- The Washington Times - Thursday, August 30, 2018

Elena Delle Donne expressed gratitude for teammate LaToya Sanders after the Washington Mystics shellacked the Los Angeles Sparks in the second round of the WNBA Playoffs.

“LaToya makes my life so easy,” Delle Donne said after Sanders posted a line of 14 points, seven rebounds, four assists, four steals and three blocks.

Jump forward one week, and Delle Donne might not play in the Mystics’ Game 3 Friday night against the Atlanta Dream due to a bone bruise. But Washington still has Sanders in the paint — and though her role is different than her injured star teammate, she’s been a vital, underrated piece of the team’s postseason run.

The center’s defense has “meant everything to us,” coach Mike Thibault said. “We see her with the blocked shots, we see her clogging the lane, getting people to kind of take wild passes against her. “

No one in the 2018 playoffs has grabbed more steals than Sanders’ six, and she is averaging 3.3 blocks per game. She said her defense has always been a point of pride in her game.

“It’s something that in my early career, I was probably good at first,” Sanders said. “My offense kind of came second to my defense as I was growing up playing basketball.”

At 6-foot-3, Sanders is on the shorter end of the spectrum for WNBA centers. On the court she is easy to pick out by her long, lanky arms. She’s a physically even matchup for her defensive assignment on the Dream, center Jessica Breland.

“It’s kind of like two mirrors when you play (Atlanta),” Thibault said. “Jessica Breland and LaToya both have those extender arms that just surprise people by getting deflections and steals and blocks.”

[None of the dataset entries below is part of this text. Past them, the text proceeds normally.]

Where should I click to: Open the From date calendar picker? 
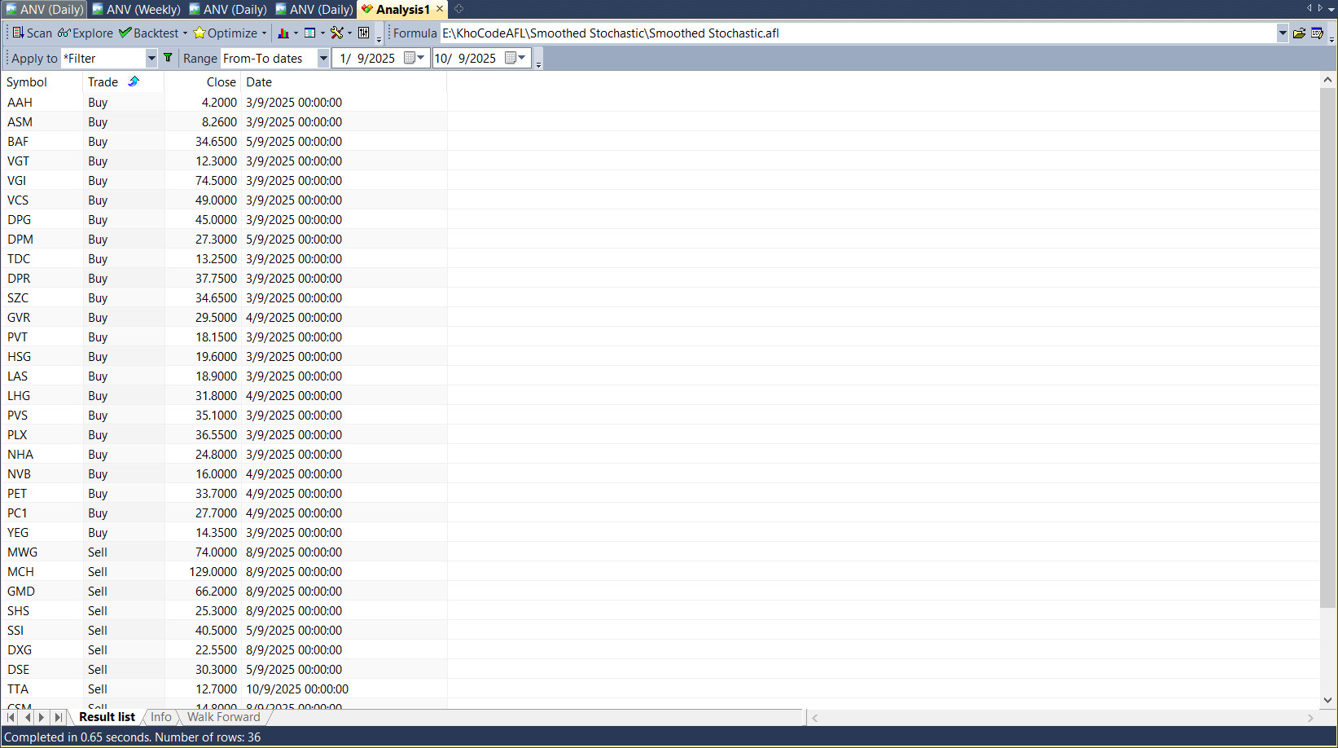410,59
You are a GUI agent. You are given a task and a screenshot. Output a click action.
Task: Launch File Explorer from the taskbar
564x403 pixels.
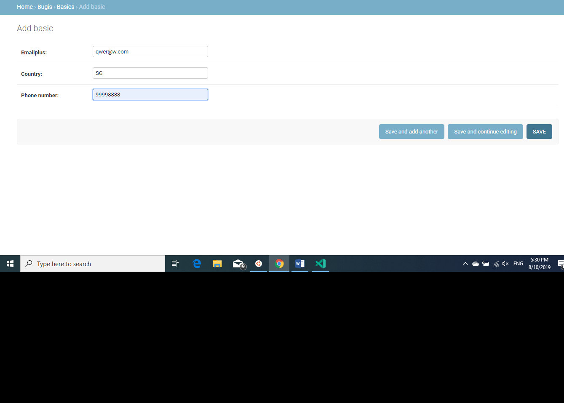(217, 264)
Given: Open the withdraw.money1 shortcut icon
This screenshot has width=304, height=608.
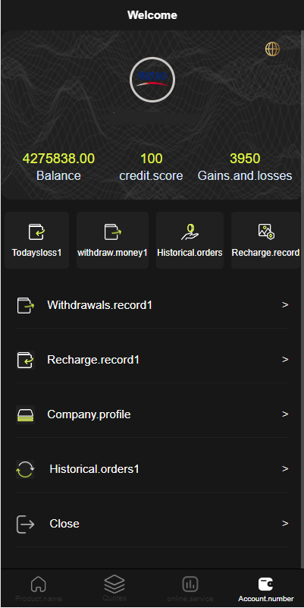Looking at the screenshot, I should pyautogui.click(x=113, y=232).
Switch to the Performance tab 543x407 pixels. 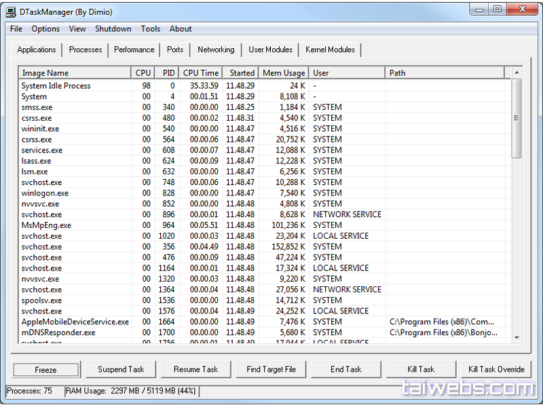point(134,50)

On offense, Sanders’ primary role has been to free up Delle Donne — or as Delle Donne put it, to make her life “so easy.”

“With her being such a great player, it’s a great compliment,” Sanders said, adding with a laugh, “That’s my job, to make her life easier, to take on the harder matchups.”

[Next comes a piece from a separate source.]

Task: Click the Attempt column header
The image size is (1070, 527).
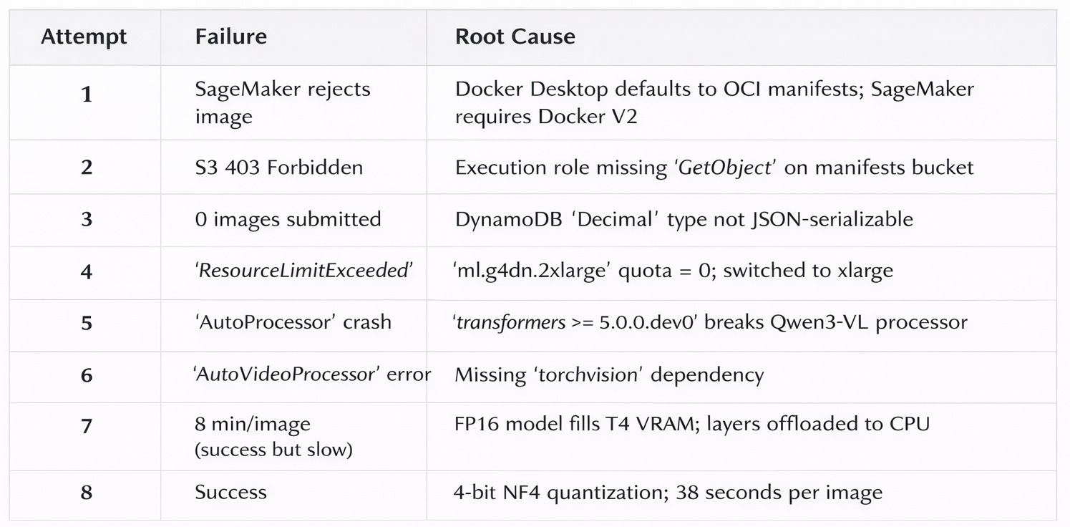Action: point(84,37)
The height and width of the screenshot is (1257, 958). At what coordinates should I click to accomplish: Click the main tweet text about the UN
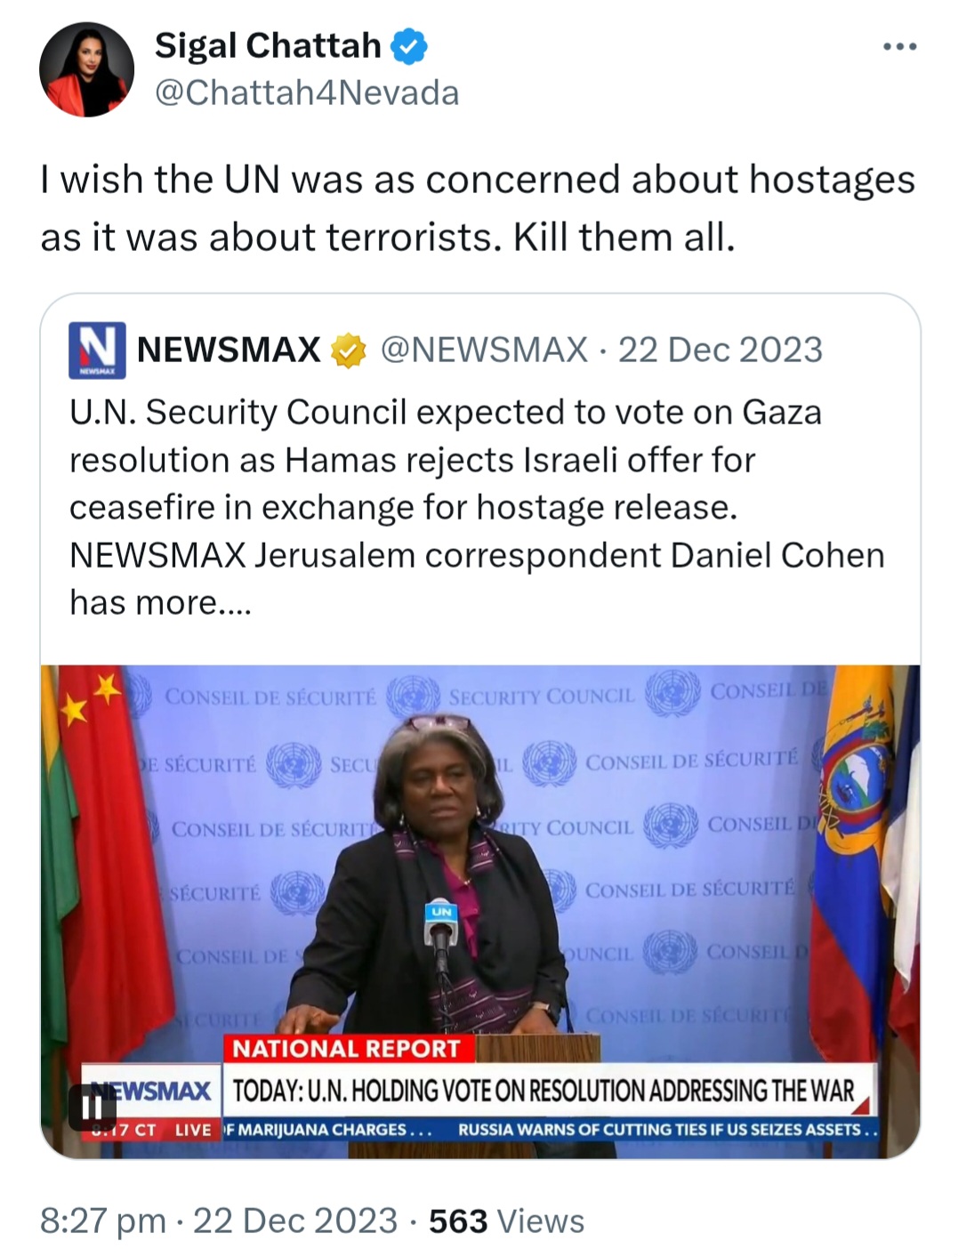[x=477, y=208]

Knowing the twists and turns Sanders’ career took before reaching this point makes her performance in 2018 all the more impressive. It is only Sanders’ second time playing in the WNBA Playoffs, and, in fact, only her sixth full or partial season since being a first-round draft pick by Phoenix in 2008. Near-constant injuries used to keep her off the floor, and like her peers, she always had to consider how much time to spend playing professionally overseas, where women are paid better, versus time in the WNBA.

She’s taken some WNBA summers off to take care of her family after some family members passed away. To top it off, after finding herself fatigued too quickly during practices leading up to the 2018 season, she was diagnosed with anemia.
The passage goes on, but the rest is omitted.